A cat is always in need of more majesty.

Yours in rotundness,
Simon

Tuesday, November 8, 2011

Post-Script

Simon? Simon, it's dark in here. SIMON! Stop making me stay behind the safe, or in the basement, or any of your other dungeons! I won't try to take over your kingdom again, I promise!

This is NOT how I imagined the cookie crumbling!

Tuesday, November 1, 2011

All Hallow's Eve!


Avast, ye blog readers! Argh! The King of Bad is now a Pirate King! Normally, I would be a little bit hesitant to allow humans to put pirate costumes on me (not that it was precisely fun, crazy humans), but at least they chose something that suited me to a T. Something so incredible, so perfect, so awesome as this.

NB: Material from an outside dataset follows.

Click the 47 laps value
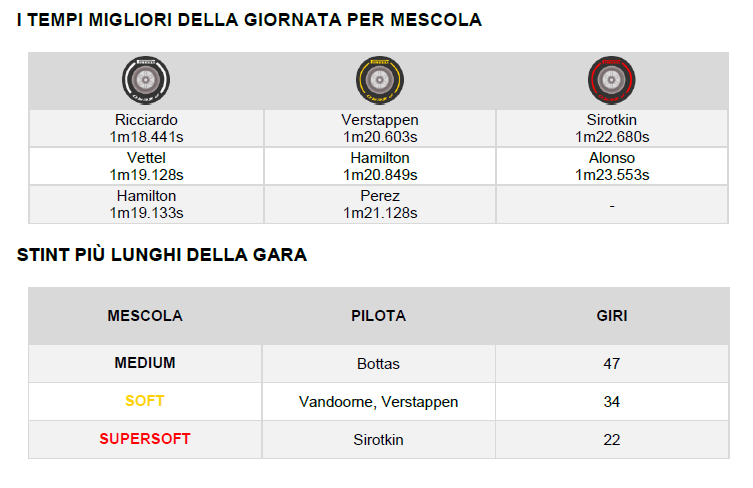 (611, 363)
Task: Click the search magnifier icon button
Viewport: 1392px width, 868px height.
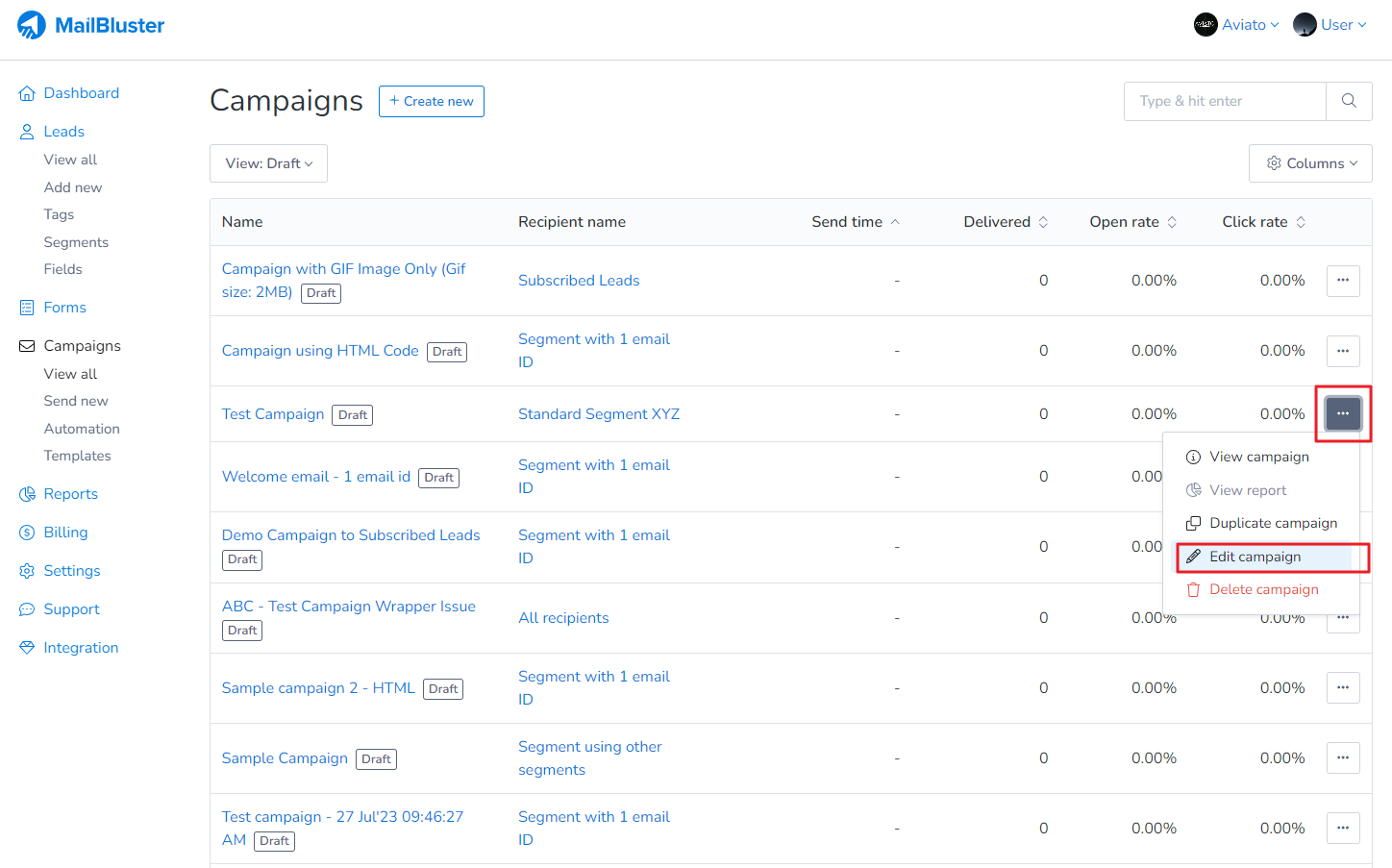Action: [x=1349, y=101]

Because let's face it, I'm a pirate cat.

So, let's be honest. Humans are insane. They put costumes on cats, don't feed us enough (ever), yell at us for silly things like ripping up the toilet paper (it's always there, beckoning!), and get confused when we run out the door when all we want to do is escape their crazy. But Halloween is probably the best human thing ever. Cats get to dress up as pirates and humans have the opportunity to dress up as the best being in existence. I am, naturally, speaking of cats.

It's a popular costume, even! Humans have a long-repressed desire to be cats instead, and on Halloween, it's able to come out. I declared it so, and in Crossroads, even managed to convince one of the vet techs to put on cat ears. She obviously realized the genius that is cat.

Okay, okay. Enough ego stroking. What's been going on in the Kingdom of Bad, you ask me, desperate yearning in your eyes!

Stuff! I answer. Secret stuff! Awesome stuff of epic proportions! The plans are being set in motion. It's coming.

From beneath you, it devours!

No, wait. I stole that quotation from someone....

Meh. Mine now!


Yours truly,
Simon, Pirate King of Bad

Wednesday, October 19, 2011

*plotplotplot*

There is a fact about cats which is little known. That is because we cats are above all of this nonsense about laying things on the table. We prefer laying under tables, and stairs, and chairs-- in all the hidden places of universe so that we can pounce out and destroy your sense of peace.

We cats are awesome.

So, back to the little known fact, because I digress. Or maybe this is relevant. Who says I have to say whether it is or not? But hey, I'm the King of Bad! Put up with it or IN THE STOCKS with you!

Cats are contortionists. We can fit into tiny spaces. It goes along with that whole "hidden places of the universe" thing. And also, that "cute on purpose" thing. What? You already knew about that we're cute on purpose, if you've ever met a cat at all. And if you haven't met a cat, where have you been your whole life? Heathen! Into the stocks!

Okay. I swear I'm done with my power trip.

Okay, no. I'm not. Don't you wonder about the radio silence for the past month? Don't you wonder what happened to Cookie, the Usurper? I've been putting plans into place. Doing Things. Important Things. Awesome Things.

Ah, but let's not discuss work at a time like this. Relax. I know what I'm doing.